Everything about cinemas seems precision-designed to boot the joy out of you. The grubby foyer. The overpriced sweets. The fizzing buckets of liquid diabetes. The grotty arcade that consists of Time Crisis 2, a knackered air hockey table and a sobbing child. The sticky floor. The slashed seats. The other people who sit there shouting and licking each other and slapping at their phones with their big oaf hands at the same time. The 40 minutes of trailers. The fact that, despite all of this, the cinema STILL insists on playing that annoying ‘HEY! Aren’t you glad you’ve paid money to watch this in a CINEMA and not from that brilliant armchair you love so much?’ advert at the exact moment that deep vein thrombosis starts to kick in.
But 3D? That thumps everything into a different league of hateful shittery.

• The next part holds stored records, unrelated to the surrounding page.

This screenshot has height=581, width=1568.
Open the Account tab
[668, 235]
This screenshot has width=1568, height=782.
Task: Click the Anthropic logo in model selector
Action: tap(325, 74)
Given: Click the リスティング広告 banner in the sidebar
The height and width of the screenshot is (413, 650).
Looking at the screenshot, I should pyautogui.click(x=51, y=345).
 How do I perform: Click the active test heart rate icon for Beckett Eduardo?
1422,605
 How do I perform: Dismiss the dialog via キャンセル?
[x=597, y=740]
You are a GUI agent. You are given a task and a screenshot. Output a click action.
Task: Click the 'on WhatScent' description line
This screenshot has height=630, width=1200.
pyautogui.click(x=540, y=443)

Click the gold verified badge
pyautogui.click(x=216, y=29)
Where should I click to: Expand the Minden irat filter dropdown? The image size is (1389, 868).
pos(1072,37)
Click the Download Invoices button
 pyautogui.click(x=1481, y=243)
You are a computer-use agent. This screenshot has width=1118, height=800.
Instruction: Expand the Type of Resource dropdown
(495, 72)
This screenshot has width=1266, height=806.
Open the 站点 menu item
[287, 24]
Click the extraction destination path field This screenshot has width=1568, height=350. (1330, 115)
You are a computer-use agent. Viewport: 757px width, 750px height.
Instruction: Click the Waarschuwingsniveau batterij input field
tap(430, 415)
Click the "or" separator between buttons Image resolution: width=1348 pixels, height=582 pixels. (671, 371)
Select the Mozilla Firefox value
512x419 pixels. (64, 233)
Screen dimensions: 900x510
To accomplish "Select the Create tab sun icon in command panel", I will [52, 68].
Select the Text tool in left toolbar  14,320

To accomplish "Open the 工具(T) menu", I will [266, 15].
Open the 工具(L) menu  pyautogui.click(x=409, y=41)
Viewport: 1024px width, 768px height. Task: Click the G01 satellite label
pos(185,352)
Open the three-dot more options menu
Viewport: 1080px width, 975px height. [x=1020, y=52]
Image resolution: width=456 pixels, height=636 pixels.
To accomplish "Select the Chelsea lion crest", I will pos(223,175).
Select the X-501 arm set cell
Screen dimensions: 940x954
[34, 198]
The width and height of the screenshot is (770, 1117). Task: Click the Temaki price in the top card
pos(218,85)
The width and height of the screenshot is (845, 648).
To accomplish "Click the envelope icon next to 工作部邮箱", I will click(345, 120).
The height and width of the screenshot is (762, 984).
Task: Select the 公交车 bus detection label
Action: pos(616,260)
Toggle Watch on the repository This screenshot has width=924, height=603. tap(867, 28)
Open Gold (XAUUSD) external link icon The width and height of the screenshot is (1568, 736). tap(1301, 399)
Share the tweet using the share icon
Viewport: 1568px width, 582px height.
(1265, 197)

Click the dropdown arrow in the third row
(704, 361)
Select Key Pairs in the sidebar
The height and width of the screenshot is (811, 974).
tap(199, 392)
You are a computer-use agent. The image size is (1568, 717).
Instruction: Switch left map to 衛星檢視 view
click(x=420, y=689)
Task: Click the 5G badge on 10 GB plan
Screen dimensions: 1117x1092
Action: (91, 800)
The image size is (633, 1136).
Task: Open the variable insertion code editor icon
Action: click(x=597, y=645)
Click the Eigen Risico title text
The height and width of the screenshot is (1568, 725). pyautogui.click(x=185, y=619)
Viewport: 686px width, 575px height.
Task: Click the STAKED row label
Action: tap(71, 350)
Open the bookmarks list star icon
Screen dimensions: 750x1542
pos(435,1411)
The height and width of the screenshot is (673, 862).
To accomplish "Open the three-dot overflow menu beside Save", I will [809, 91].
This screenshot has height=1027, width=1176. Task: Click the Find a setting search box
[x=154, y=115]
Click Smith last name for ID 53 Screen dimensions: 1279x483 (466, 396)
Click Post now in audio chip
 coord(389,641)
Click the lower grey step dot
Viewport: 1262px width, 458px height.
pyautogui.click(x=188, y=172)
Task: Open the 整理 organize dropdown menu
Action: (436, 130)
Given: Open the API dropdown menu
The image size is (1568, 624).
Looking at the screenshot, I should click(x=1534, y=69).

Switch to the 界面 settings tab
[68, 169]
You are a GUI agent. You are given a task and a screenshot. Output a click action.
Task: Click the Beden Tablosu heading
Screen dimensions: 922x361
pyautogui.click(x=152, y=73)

That’s unless, you know, you actively enjoy paying a couple of quid extra to sit in a dark room and watch a murky swamp of a film half-heartedly jut out at you for a couple of hours while you’re forced to wear a pair of glasses that cripple your ears and bruise your nose and give you a headache and - since they’ve already been worn by many strangers before you - probably carry everything from psoriasis to the norovirus. And if that’s the case, go crazy. I mean, I fully hate you, but go crazy anyway.
Because in truth, no good has ever come from 3D. Most of the recent crop of 3D movies have been hastily converted from 2D during the editing process as part of the dying cash-grab of the film industry, which is why anyone who saw Clash Of The Titans will have wondered why Liam Neeson’s head kept appearing to be either three feet behind or three feet ahead of his body.
“But what about Avatar?” you’re thinking. “That was in 3D, and that was brilliant”. The simple response to that is “No it wasn’t, you monstrous dolt”. It was a stupid film, and the 3D didn’t add anything to it, and you’re an idiot for liking it, and I’d imagine that everyone in your family is secretly quite disappointed with the way you’ve turned out.
Look, 3D does have a place. It’s just that that place is real life, not a dimly-lit cash-in version of Pirates Of The Caribbean 4. So if you really love 3D that much, let’s make a deal. You come to my house and give me £15, and in return I’ll jab a fork into one of your eyes. There, you can’t get more 3D than that.